Are you going to be one of those people who put their statuettes in some really obvious place, like on the living room mantle? Or perhaps you'll sheepishly tuck it away in some dusty corner of a library bookshelf. Or you could make light of it by displaying it in the "loo," say, as Emma Thompson says she does — though sadly even this can smack of a certain smug self-effacement.
What's the new award winner to do?
Not having faced this high-class problem myself, I called around to a few people who have, trying to glean the secret codes of Oscar placement in hope of offering some helpful hints to this year's winners. As it turns out, there are simply no hard and fast rules.
What you do with your Oscar, and where it goes in your house, seem to depend largely on where you are in your life. For someone who cares for little else besides career, for example, it's the ideal accessory, often treated with a respect verging on worship. When Frank Sinatra won for Best Supporting Actor in "From Here to Eternity" in 1954, he was, well, extremely focused on his work and his standing in Hollywood. The story I heard was that when he first received it, he was very protective of it. But years later, a friend of mine heard that he had become much more cavalier, to the point of occasionally using it as a doorstop.
For women, winning an Oscar can sometimes be more complicated. My friends and I used to make bets about how long a celebrity marriage would last after the woman had won an Oscar and the man hadn't. Regardless of how big the man's box office was, once the woman received the statuette, it seemed that the days of the marriage were numbered. For some men, at least, a woman flaunting an Oscar can feel like deliberate emasculation, and spell doom for the relationship.

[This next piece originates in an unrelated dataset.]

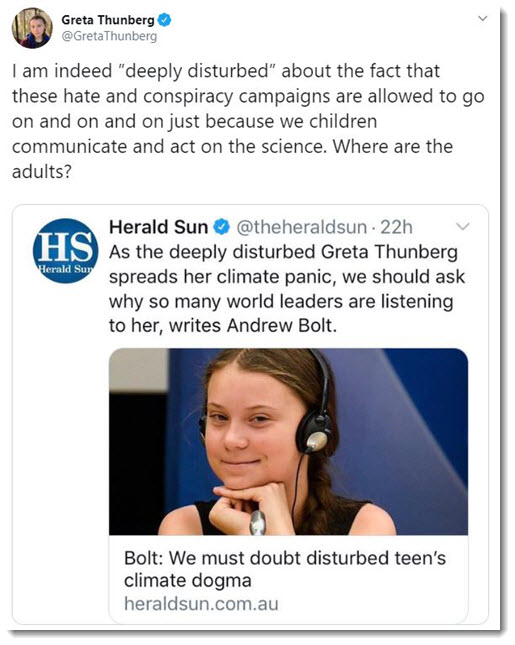Viewport: 515px width, 645px height.
Task: Click the Herald Sun HS logo avatar
Action: 65,251
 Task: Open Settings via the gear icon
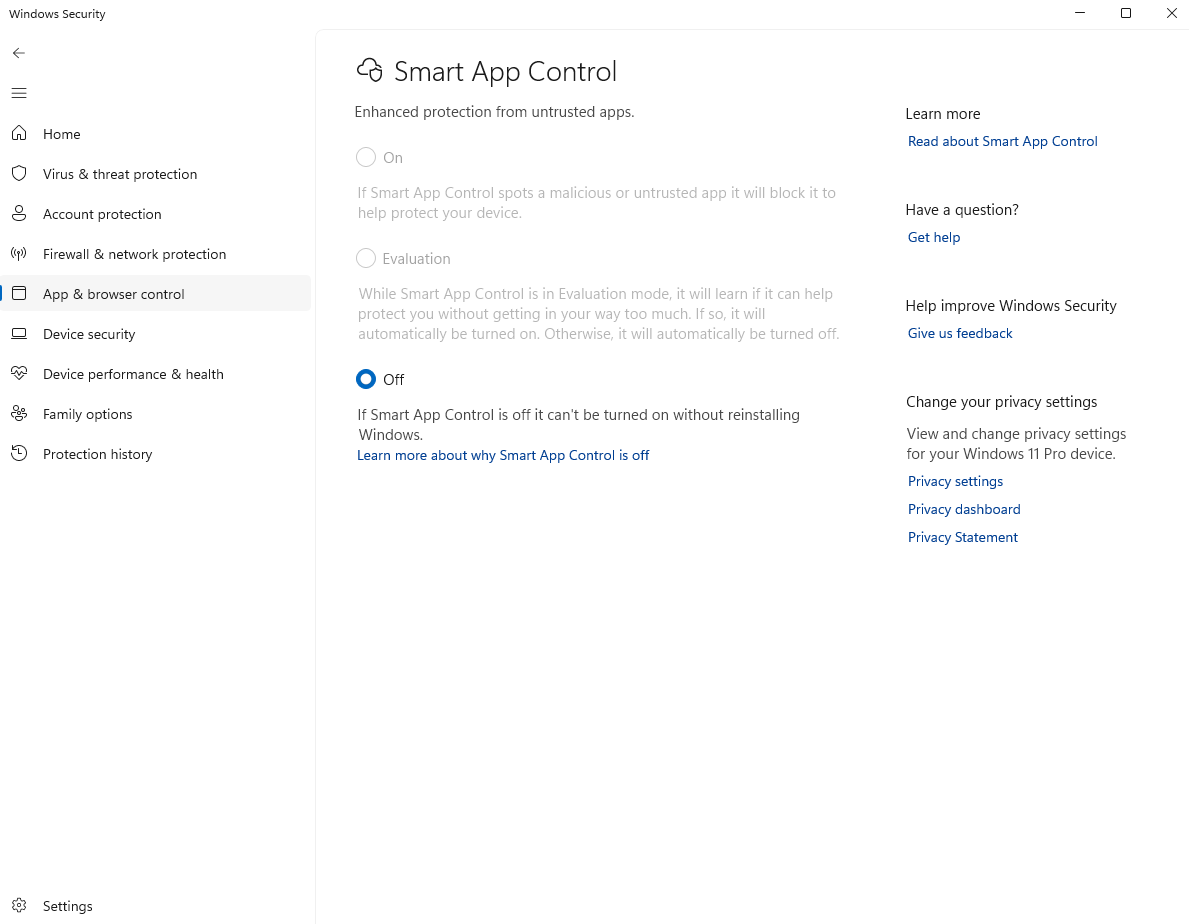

Even men with no connection to the movie industry can make their wives think twice about showing off their statuettes. When Jane Fonda won her first Best Actress Oscar, for "Klute" in 1972, she was single, and happily displayed the statuette on a bookcase. But when she married Tom Hayden a year later, she told me, "I put it away; it felt too prideful." What decent radical, after all, would showcase a golden statuette at home while protesting the war on the street? It didn't fit the Jane Fonda of that era.
But I think this reticence says as much about the husband as it does the wife, or the times: In 1991, she married Ted Turner, who had a huge display case to house all of his awards. Jane promptly had one of her own made, and her Oscars remain there to this day.
Jennifer Jones, who won the award for Best Actress for "The Song of Bernadette" in 1944, may be the ultimate example of a woman for whom the Oscar was truly no big deal, in her life or her house. Her marriage to the actor Robert Walker was falling apart at the time — she filed for divorce the day after the awards ceremony — and she was deeply in love with David O. Selznick, the producer of "Bernadette," whom she would later marry.
In the midst of all this, "the Oscar was never really a focal point," said her son Robert Walker Jr., who was putting it mildly.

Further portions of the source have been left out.